A fairy (sometimes seen as fairie or faerie) is a spirit or supernatural being that is found in the legends, folklore, and mythology of many different cultures. They are generally humanoid in their appearance and have supernatural abilities such as the ability to fly, cast spells and to influence or foresee the future. Although in modern culture they are often depicted as young, sometimes winged, females of small stature, they originally were of a much different image: tall, angelic beings and short, wizened trolls being some of the commonly mentioned fay.
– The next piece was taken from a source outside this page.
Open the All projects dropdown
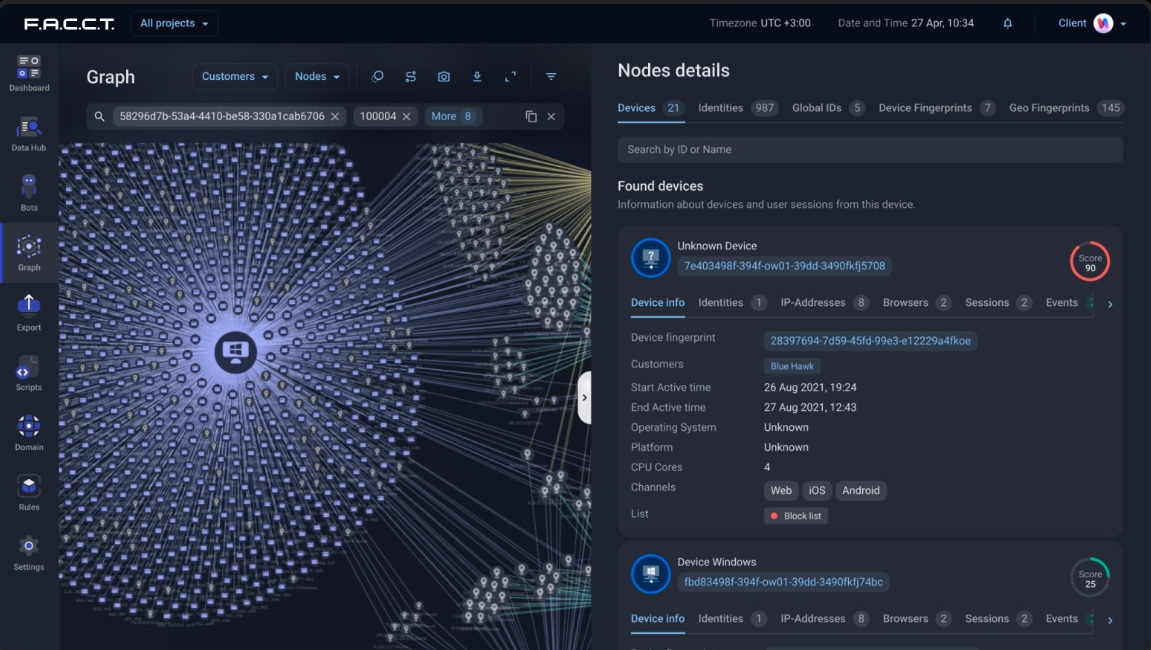 point(174,23)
The small, gauzy-winged fairies that are commonly depicted today did not appear until the 1800s.


The words fae and faerie came to English from Old French which originated in the Latin word "Fata" which referred to the three mythological personifications of destiny, the Greek Moirae (Roman Parcae, "sparing ones", or Fatae) who were supposed to appear three nights after a child's birth to determine the course of its life. They were usually described as cold, remorseless old crones or hags (in contrast to the modern physical depiction). The Latin word gave modern Italian's fata, Catalan and Portuguese fada and Spanish hada, all of which mean fairy. The Old French fée, had the meaning "enchanter." Thus féerie meant a "state of fée" or "enchantment." Fairies are often depicted enchanting humans, casting illusions to alter their emotions and perceptions so as to make themselves at times alluring, frightening, or invisible. Modern English inherited the two terms "fae" and "fairy," along with all the associations attached to them.
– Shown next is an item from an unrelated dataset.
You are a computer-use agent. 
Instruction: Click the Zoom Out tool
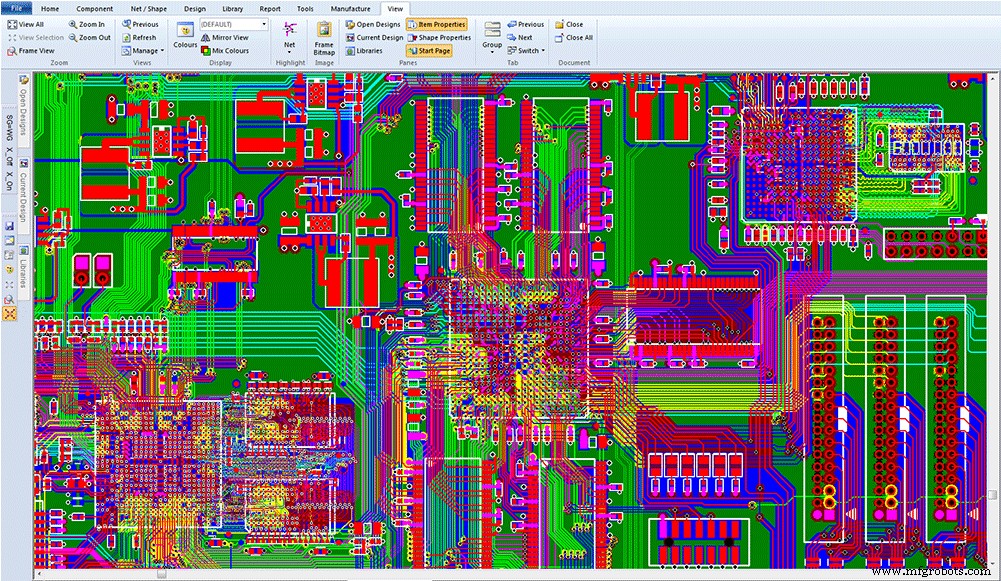[90, 37]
A similar word, "fey," has historically meant "doomed to die," mostly in Scotland, which tied in with the original meaning of fate. It has now gained the meaning "touched by otherworldly or magical quality; clairvoyant, supernatural." In modern English, the word seems to be conjoining into "fae" as variant spelling. If "fey" derives from "fata," then the word history of the two words is the same. [1]

Strictly, there should be distinctions between the usage of the two words "fae" and "faerie." "Fae" is a noun that refers to the specific group of otherworldly beings with mystical abilities (either the elves (or equivalent) in mythology or their insect-winged, floral descendants in English folklore), while "faerie" is an adjective meaning "of, like, or associated with fays, their otherworldly home, their activities, and their produced goods and effects." Thus, a leprechaun and a ring of mushrooms are both faerie things (a fairy leprechaun and a fairy ring), although in modern usage fairy has come to be used as a noun.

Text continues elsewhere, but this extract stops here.